Task prompt: Count the lines in the material below that contain the word "will" and give the number alone.

Data extract:

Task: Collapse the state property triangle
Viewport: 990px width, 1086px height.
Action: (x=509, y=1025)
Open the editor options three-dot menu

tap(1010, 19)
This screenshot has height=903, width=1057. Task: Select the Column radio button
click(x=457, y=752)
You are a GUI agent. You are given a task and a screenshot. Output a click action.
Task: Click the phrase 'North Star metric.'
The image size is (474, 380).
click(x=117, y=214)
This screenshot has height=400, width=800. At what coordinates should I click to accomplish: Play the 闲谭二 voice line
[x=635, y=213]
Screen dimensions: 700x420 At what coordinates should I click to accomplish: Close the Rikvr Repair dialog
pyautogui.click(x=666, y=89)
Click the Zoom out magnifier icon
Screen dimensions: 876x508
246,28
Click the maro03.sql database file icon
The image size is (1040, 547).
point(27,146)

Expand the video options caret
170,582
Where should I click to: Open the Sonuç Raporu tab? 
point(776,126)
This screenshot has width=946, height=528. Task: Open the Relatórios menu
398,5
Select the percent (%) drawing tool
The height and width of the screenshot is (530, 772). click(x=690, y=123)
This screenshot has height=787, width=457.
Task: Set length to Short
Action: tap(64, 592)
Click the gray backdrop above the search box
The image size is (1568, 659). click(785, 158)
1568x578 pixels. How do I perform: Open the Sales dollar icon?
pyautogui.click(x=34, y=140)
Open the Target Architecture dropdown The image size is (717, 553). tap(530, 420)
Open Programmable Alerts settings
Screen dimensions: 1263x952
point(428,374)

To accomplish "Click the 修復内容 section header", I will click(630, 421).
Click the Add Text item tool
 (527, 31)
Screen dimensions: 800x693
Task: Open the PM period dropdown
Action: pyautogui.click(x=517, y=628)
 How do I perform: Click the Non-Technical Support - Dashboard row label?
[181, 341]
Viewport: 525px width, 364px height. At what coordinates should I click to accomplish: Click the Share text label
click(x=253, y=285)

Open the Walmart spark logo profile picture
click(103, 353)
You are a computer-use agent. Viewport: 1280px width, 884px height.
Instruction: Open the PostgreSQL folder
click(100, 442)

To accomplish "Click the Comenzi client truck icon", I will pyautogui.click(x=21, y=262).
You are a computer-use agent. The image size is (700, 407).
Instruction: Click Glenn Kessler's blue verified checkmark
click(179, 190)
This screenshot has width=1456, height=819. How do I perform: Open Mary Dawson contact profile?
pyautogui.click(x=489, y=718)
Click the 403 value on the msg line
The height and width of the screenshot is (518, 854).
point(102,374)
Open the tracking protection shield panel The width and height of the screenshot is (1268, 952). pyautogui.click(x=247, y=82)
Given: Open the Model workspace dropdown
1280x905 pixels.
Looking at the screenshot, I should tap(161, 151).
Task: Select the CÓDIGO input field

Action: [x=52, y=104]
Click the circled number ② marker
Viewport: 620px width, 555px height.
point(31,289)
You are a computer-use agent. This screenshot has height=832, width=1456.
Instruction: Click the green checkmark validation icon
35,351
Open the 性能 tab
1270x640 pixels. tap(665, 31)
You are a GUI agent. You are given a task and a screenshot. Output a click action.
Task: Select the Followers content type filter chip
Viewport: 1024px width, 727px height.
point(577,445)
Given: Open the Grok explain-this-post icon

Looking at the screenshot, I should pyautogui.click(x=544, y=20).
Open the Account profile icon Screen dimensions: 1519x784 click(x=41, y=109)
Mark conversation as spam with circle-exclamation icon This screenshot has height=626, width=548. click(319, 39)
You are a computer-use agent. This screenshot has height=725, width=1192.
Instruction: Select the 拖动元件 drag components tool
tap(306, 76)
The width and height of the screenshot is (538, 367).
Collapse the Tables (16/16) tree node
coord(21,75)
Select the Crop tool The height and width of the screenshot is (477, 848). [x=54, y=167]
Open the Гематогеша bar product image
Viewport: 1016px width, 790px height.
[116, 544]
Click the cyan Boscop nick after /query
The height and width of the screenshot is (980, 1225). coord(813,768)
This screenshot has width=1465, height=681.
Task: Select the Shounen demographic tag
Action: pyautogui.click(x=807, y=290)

The answer: 2